Given quite a steep cost of Cloudinary as multimedia hosting service (images and videos), our client decided that they want to switch to AWS S3 as file hosting.
The problem is that there are a lot of files (thousands of images and videos) already in the app, so merely switching the provider is not enough - we need to also migrate all the files and make it look like nothing really changed for the end user.
This topic is somehow covered on Strapi forum: https://forum.strapi.io/t/switch-from-cloudinary-to-s3/15285, but there is no solution posted besides vaguely described procedure.
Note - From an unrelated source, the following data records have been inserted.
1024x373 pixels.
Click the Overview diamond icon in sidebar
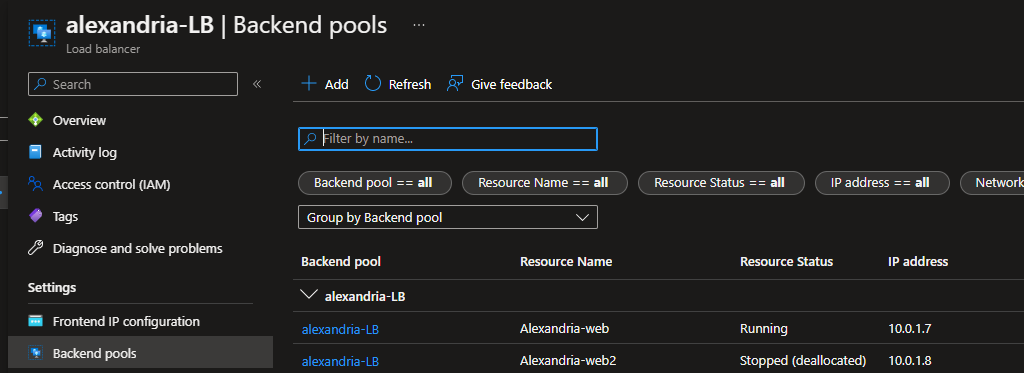tap(35, 120)
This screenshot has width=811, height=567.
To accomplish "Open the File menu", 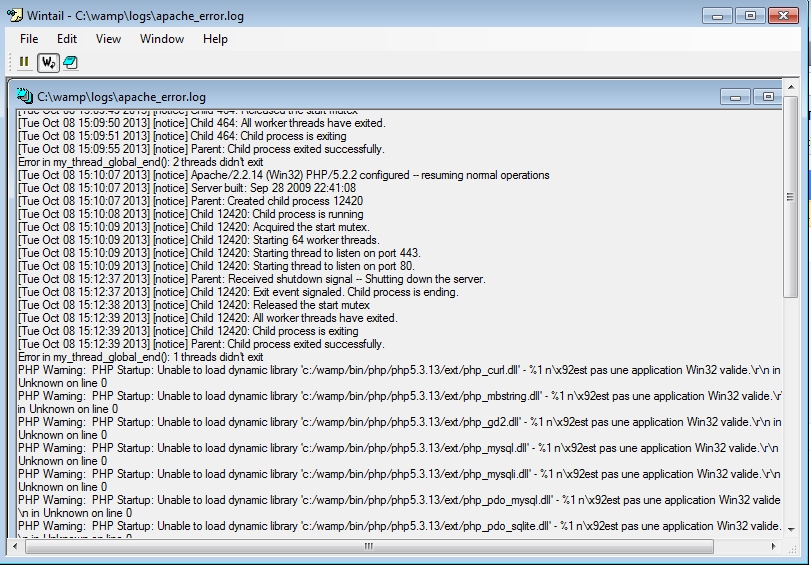I will tap(29, 39).
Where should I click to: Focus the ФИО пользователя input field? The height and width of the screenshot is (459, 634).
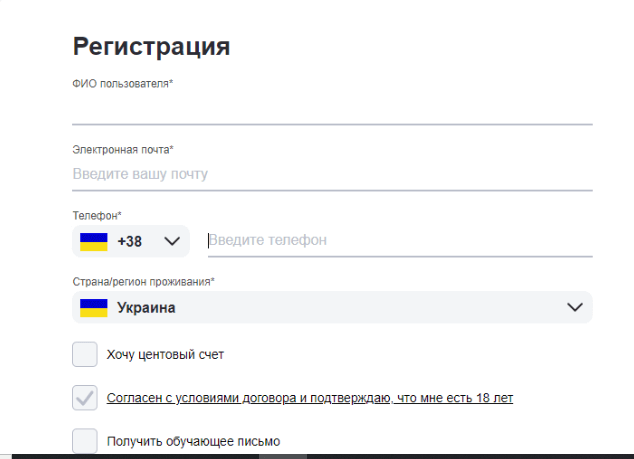[x=332, y=108]
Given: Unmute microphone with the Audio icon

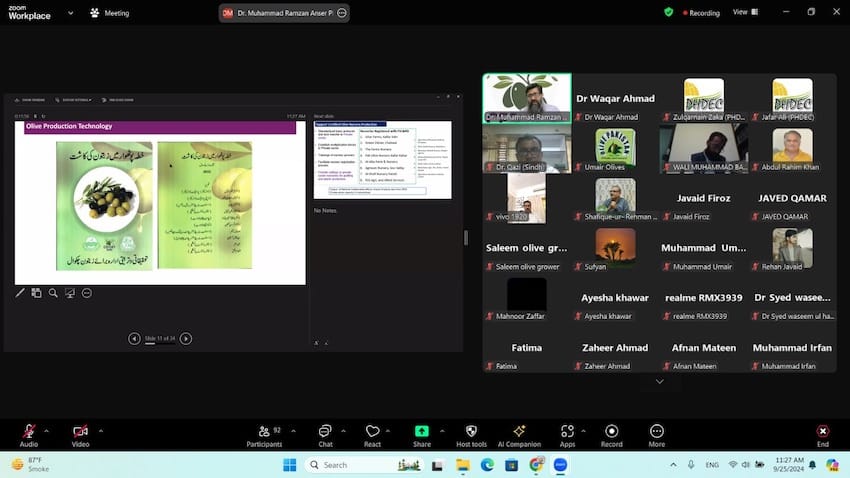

Is there a way to reliably perform the migration, without losing any data and without the need to change anything on client (apps that communicate with Strapi by REST/GraphQL API) side?
There are three steps to perform the migration:
switch provider from Cloudinary to S3 in Strapi
migrate files from Cloudinary to S3
perform database update to reroute Strapi from Cloudinary to S3
Switching provider
This is the only step that is actually well documented, so I will be brief here.
First, you need to uninstall your Cloudinary Strapi plugin by running yarn remove #strapi/provider-upload-cloudinary and install S3 Plugin by running yarn add #strapi/plugin-sentry.
After you do that, you need to create your AWS infrastructure (S3 bucket and IAM with sufficient permissions). Please follow official Strapi S3 plugin documentation https://market.strapi.io/providers/#strapi-provider-upload-aws-s3 and this guide https://dev.to/kevinadhiguna/how-to-setup-amazon-s3-upload-provider-in-your-strapi-app-1opc for steps to follow.
Check that you've done everything correctly by logging in to your Strapi Admin Panel and accessing Media Library. If everything went well, all images should be missing (you will see all metadata like sizes and extensions, but not actual images). Try to upload new image by clicking on 'Add new assets' button. This image should upload successfully and also appear in your S3 bucket.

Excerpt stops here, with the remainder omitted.